OFA logo (1999–2006)

==Supporters Advisory Committee==
The Supporters Advisory Committee (SAC) (Dutch: Supporters Advies Commissie) is an initiative by Axios, the AFCA Supportersclub and the SVA (Supportersvereniging Ajax). The committee provides advice and support in disputes with the KNVB, if one has been wrongfully banned from a stadium due to past incidents the SAC can also help to provide a neutral standpoint without being affected by the outcome. Many supporters are often overwhelmed by the vast amount of rules and regulations of the ruling committee over football in the Netherlands, and the SAC help to bring clarity to any given situation.
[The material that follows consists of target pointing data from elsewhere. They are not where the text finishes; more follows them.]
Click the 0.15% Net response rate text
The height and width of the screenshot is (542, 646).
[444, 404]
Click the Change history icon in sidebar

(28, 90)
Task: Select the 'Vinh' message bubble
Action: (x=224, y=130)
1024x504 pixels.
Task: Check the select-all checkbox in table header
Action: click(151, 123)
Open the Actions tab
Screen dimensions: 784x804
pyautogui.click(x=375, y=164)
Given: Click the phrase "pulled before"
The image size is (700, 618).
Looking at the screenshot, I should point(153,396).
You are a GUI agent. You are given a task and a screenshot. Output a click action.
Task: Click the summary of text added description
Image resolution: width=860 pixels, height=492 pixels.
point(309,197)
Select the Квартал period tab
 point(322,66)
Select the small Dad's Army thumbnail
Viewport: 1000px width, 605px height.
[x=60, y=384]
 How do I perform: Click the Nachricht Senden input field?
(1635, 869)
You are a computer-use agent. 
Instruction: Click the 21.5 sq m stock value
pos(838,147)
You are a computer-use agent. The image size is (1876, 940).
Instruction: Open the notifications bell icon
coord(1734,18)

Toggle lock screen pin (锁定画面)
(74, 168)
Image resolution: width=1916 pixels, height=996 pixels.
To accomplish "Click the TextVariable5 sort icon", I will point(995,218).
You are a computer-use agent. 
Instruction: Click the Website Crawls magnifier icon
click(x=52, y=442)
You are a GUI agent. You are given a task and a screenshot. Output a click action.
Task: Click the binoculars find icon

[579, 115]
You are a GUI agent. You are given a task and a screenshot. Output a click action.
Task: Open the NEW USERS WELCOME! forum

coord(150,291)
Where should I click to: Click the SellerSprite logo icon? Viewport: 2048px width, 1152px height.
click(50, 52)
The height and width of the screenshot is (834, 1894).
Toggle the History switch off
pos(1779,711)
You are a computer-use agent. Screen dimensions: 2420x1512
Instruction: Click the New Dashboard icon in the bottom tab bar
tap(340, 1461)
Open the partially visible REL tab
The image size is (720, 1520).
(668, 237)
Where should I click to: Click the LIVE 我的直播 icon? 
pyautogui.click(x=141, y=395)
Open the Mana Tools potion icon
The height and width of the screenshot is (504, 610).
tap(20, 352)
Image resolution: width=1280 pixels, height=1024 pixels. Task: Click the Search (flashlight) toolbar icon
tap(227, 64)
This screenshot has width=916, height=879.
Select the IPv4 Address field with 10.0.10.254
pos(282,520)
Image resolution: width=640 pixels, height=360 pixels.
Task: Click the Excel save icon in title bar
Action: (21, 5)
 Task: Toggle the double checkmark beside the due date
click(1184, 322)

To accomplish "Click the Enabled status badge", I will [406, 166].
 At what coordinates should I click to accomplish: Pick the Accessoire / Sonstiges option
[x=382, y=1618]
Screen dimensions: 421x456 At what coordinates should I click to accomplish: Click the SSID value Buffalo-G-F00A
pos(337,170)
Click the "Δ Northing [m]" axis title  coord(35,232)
Supporters who have been banned can appeal the ban with the aid of the AFCA according to the KNVB Guidelines for Stadium bans '13/'14, after sufficient support has been provided and the supporter has expressed his remorse regarding previous actions, the SAC will then testify to AFC Ajax who can then decide on whether or not to appeal the ban and enroll the supporter in the KNVB forgiveness program. Supporters with bans exceeding the three-year limit are exempt from the SAC.

==Events==
The AFCA Supportersclub has been responsible for several fundraisers for various causes, and organizes various events, including indoor/outdoor sporting events, such as the Para Smit Tournament.

AFCA is also largely responsible for organizing the commute to away matches for the various support groups such as F-side and VAK410, as well nationally as for continental away matches, such as for the UEFA Champions League for example.

===Geef Ajax z'n gezicht terug!===
Geef Ajax z'n gezicht terug! (English: Give Ajax his face back!) was a widespread campaign which was launched by the organization during the 2013–14 Eredivisie season, requesting to have the face of Ajax returned to the team crest by reverting to the logo which was in use prior to the current one. Posters appeared everywhere in Amsterdam with the catchphrase "Give Ajax his face back", with the campaign even finding its way into prominent Dutch media with significant news coverage, the group were able to collect a vast number of signatures in support of the logo change. in 2025 it was announced that the old logo would be returned to the crest from the 2025/2026 season onwards.

==Ajax Supportershome==
The AFCA is responsible for the upkeep as well as various events which take place at the official Ajax Supportershome located right outside the Amsterdam Arena. The building is completely covered in graffiti pertaining to the history and imagery of the club, made by various CBS (Can't Be Stopped) members, a famed graffiti crew from Amsterdam associated with the AFCA Supportersclub

At 3:30 AM on Friday morning of January 23, 2015, the Ajax Supportershome was set on fire and burned to the ground, two days ahead of the Klassieker match against arch rivals Feyenoord. The building was completely destroyed, damage which included a large collection of art and memorabilia of the club, from the late honorary member Bobby Haarms and a large collection of shirts of past players were all destroyed in the fire.

A few days later the fire department ruled the fire as a result of arson, with the police releasing a video showing two men entering and then fleeing the burning building. It was the second time the building had been set on fire, after the supporters of ADO Den Haag had previously set fire to it in 2005. In the aftermath of the fire, various former Ajax players such as Klaas-Jan Huntelaar, John Heitinga, Hedwiges Maduro, Wesley Sneijder and Patrick Kluivert donated shirts and memorabilia for the new supporters home, while the RSCA Supportersclub of RSC Anderlecht in Belgium started a fund raiser to help the club, since the supporters of both clubs have kept close ties for many years.

==Honorary members==
The AFCA Supportersclub currently has two honorary club members.
- Bobby Haarms
- Ronald Pieloor

== Board and staff==
The board consists of the following members:
- Chairman: Seal
- Secretary: Sander
- Treasurer: Antoinette
- Board member Supporters Policy: Bert-Jan
- Board member Legal Affairs: Ric
- Board member General Affairs: Joost

All functions on the board and staff of the organization are completely voluntary and unpaid.